- [Exercise]: Look through the entries below for the string "header", and copy each line where it is found.

(Collected data entries)
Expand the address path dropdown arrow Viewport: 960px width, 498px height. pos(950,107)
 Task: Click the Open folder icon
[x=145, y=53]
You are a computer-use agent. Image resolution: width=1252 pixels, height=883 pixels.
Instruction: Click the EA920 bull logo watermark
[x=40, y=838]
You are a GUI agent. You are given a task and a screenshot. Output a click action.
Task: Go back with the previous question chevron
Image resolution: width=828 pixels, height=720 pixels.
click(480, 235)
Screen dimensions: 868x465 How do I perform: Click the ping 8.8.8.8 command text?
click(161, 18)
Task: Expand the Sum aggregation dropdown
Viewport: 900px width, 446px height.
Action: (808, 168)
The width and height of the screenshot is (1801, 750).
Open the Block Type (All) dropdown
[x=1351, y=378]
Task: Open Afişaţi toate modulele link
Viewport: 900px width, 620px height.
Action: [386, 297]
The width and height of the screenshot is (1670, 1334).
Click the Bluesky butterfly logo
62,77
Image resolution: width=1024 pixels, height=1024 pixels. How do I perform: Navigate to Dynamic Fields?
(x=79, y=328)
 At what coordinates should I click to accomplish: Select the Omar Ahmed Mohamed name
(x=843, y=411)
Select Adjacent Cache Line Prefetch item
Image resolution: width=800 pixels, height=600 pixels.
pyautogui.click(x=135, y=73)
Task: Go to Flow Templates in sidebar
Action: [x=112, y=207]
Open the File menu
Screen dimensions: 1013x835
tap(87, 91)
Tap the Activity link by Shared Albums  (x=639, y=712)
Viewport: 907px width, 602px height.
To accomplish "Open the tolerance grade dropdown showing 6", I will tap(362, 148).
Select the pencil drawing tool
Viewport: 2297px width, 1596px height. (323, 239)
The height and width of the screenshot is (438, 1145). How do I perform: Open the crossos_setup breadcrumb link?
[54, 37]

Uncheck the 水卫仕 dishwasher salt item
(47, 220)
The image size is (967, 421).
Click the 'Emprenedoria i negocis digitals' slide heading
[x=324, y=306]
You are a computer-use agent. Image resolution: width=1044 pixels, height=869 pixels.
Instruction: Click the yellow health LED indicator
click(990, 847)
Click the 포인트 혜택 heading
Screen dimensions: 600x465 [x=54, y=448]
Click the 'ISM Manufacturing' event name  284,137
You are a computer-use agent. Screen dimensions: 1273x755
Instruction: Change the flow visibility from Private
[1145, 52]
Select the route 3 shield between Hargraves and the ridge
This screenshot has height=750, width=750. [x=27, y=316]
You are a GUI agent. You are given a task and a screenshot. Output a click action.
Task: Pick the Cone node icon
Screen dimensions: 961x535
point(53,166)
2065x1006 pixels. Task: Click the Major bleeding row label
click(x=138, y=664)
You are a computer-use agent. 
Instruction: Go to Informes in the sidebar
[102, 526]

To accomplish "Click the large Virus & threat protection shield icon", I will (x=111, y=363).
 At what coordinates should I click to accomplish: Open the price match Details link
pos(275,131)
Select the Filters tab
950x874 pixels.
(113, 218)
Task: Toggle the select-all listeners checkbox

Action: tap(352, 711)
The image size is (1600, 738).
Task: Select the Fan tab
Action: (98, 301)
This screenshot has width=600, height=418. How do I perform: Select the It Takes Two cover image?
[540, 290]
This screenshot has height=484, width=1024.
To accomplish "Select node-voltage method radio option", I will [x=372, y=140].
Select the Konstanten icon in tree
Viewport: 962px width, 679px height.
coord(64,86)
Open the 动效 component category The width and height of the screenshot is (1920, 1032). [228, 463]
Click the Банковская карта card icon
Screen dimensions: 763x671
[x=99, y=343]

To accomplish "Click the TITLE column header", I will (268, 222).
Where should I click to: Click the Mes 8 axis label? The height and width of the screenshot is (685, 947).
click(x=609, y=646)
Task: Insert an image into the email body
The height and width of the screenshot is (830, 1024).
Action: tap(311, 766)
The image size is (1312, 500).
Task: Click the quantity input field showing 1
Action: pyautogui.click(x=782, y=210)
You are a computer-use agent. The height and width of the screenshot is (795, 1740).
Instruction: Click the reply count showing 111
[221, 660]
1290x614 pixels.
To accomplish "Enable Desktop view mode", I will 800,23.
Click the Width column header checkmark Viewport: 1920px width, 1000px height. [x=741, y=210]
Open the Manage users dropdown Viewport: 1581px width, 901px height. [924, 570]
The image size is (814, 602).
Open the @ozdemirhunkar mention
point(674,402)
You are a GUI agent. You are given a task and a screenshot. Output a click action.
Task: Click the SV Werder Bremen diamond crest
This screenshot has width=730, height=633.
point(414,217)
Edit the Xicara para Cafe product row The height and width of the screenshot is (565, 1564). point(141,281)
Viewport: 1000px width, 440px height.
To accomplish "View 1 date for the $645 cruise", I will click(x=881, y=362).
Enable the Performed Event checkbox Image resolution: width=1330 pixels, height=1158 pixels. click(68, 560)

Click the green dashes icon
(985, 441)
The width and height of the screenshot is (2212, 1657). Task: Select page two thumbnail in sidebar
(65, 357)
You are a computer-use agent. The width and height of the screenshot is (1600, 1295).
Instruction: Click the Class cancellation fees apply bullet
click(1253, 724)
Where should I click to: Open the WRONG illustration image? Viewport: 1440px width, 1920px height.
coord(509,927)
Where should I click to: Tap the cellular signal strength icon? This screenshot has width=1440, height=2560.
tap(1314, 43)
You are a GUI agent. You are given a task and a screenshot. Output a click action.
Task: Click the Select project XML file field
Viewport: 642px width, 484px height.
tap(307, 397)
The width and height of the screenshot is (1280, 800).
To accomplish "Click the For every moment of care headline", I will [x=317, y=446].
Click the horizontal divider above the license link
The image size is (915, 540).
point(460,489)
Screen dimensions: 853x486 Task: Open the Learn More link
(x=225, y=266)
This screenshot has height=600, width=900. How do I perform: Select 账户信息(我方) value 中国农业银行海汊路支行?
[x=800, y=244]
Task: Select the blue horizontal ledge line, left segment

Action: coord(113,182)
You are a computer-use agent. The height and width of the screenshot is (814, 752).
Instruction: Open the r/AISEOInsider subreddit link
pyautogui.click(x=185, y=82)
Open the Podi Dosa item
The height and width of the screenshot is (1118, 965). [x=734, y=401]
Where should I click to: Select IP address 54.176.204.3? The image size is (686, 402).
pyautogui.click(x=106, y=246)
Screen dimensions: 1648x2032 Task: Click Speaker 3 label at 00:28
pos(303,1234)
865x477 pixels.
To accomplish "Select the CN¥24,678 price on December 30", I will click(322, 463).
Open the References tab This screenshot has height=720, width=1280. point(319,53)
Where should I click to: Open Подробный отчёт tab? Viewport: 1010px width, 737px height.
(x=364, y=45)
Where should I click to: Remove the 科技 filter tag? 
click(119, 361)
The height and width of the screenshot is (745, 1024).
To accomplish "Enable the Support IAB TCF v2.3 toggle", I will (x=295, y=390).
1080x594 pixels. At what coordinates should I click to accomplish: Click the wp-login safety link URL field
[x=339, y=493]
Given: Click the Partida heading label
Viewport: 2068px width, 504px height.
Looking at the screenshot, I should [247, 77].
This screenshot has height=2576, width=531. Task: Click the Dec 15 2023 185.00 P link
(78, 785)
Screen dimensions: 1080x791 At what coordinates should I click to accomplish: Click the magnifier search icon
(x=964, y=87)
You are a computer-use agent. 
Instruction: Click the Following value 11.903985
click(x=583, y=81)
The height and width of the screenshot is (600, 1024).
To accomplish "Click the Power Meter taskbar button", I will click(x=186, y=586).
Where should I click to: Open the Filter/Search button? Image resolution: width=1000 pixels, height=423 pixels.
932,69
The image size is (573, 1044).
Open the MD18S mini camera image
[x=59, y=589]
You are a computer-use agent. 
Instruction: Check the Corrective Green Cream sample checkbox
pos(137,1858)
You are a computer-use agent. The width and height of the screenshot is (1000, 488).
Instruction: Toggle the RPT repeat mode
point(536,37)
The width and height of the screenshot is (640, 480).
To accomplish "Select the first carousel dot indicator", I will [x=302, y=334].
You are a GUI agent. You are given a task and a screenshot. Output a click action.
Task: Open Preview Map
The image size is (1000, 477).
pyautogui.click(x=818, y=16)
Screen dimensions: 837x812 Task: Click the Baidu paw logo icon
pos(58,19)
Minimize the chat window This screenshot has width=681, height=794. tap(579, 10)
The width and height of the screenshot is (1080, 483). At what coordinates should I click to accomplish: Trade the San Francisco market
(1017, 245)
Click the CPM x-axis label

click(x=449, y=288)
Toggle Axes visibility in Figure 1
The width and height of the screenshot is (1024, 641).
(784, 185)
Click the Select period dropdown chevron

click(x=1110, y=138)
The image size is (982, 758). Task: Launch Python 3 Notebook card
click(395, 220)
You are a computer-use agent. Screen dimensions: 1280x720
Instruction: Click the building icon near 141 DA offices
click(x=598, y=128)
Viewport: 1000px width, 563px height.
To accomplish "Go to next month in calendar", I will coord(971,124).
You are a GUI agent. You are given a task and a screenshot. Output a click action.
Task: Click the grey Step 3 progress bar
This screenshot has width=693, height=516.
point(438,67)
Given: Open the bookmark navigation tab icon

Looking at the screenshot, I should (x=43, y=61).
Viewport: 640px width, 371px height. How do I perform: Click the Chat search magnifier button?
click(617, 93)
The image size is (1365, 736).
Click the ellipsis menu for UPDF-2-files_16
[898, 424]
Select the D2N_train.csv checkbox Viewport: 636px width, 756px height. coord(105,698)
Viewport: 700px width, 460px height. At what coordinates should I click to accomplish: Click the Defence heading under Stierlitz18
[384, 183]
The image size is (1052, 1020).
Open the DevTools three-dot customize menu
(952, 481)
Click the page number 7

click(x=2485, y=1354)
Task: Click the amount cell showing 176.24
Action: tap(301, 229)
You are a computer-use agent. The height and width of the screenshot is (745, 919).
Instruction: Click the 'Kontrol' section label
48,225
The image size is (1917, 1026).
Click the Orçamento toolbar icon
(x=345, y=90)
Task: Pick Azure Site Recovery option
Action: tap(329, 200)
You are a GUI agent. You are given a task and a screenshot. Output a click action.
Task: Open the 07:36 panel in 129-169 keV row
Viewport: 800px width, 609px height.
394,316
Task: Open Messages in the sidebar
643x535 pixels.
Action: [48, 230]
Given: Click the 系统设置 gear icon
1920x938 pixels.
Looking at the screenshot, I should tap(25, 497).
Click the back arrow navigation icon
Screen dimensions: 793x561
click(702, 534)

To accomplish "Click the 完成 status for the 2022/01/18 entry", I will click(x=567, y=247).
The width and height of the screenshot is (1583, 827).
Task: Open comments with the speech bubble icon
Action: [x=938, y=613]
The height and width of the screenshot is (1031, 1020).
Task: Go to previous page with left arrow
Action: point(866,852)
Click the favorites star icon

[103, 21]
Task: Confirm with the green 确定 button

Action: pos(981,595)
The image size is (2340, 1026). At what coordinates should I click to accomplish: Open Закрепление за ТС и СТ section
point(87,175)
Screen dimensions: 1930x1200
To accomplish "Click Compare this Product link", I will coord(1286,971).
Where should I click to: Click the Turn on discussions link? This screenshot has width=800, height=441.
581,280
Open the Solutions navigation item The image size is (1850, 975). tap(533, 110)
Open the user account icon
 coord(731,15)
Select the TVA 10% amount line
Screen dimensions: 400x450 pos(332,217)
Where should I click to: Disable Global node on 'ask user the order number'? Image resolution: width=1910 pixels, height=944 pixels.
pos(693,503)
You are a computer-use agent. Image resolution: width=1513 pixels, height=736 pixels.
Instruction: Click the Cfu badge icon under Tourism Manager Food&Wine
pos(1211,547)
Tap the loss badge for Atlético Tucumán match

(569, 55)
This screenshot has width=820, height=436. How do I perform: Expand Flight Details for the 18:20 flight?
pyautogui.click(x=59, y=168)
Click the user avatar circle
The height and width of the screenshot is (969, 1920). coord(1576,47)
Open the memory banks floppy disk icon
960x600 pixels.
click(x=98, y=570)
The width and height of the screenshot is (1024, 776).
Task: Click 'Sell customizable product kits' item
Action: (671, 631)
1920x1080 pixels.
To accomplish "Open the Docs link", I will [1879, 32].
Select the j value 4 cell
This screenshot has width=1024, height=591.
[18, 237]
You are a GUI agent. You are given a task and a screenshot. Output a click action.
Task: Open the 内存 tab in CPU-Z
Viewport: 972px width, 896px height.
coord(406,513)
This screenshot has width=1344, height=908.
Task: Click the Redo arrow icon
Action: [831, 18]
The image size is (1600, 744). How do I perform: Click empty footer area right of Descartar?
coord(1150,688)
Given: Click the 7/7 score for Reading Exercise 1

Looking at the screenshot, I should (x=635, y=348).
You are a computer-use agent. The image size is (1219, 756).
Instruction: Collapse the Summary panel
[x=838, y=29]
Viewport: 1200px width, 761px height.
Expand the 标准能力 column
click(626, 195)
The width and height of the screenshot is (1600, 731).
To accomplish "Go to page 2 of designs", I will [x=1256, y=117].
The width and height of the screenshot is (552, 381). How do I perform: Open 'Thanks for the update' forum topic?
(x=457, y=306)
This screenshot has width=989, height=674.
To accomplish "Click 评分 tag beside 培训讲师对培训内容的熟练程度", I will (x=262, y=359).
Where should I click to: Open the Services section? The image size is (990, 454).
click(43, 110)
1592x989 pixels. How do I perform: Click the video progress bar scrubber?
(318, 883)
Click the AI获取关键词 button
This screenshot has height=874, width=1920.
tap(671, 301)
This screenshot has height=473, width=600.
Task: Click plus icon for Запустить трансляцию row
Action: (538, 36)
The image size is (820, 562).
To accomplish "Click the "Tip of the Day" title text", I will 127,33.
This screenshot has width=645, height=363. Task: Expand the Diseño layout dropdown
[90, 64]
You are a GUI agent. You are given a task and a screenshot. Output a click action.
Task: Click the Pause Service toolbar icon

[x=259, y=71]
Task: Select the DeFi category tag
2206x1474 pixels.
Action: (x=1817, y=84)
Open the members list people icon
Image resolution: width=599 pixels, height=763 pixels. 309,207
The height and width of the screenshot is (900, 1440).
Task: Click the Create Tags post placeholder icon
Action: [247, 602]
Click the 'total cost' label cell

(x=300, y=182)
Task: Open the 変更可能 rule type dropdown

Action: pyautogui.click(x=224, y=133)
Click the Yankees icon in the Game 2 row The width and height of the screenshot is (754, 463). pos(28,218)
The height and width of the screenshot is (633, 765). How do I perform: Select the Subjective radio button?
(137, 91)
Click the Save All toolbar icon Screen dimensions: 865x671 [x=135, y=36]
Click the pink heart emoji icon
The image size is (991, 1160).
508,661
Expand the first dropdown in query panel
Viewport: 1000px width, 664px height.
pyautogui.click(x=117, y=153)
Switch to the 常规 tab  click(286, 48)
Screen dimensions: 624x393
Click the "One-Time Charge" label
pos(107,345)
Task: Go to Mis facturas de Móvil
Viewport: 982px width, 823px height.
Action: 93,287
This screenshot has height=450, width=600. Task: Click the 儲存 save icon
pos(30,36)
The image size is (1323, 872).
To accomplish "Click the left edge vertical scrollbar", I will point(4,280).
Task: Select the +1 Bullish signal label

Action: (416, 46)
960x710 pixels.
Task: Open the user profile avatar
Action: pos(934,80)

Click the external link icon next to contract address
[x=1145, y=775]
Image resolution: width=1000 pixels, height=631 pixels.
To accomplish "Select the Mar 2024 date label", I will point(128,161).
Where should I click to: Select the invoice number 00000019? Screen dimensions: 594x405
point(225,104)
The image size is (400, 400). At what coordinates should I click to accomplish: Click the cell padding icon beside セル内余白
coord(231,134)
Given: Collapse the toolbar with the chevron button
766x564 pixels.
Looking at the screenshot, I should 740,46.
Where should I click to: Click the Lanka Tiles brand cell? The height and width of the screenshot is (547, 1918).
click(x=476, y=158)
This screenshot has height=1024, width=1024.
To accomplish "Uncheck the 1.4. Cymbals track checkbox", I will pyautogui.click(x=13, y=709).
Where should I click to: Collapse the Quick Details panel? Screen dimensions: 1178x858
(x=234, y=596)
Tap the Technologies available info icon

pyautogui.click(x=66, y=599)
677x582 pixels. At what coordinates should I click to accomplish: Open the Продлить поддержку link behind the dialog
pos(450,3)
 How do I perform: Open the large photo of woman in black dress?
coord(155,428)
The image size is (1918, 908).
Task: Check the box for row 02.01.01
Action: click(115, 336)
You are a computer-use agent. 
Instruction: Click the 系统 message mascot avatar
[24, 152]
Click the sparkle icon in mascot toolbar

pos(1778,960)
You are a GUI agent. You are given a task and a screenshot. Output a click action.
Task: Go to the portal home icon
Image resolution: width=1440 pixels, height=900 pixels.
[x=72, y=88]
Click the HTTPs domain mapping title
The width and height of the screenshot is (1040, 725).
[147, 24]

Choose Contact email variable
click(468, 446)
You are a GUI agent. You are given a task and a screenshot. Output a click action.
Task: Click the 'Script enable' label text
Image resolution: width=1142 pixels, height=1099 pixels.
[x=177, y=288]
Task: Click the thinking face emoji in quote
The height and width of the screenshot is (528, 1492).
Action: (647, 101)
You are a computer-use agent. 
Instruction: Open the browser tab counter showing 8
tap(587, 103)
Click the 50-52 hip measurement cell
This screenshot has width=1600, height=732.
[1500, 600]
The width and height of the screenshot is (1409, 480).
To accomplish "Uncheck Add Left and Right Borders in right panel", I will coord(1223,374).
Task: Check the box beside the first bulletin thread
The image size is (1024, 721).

- [Result of this task]:
To accomplish "Click the TITLE column header", I will (268, 222).
Click the Width column header checkmark Viewport: 1920px width, 1000px height. [x=741, y=210]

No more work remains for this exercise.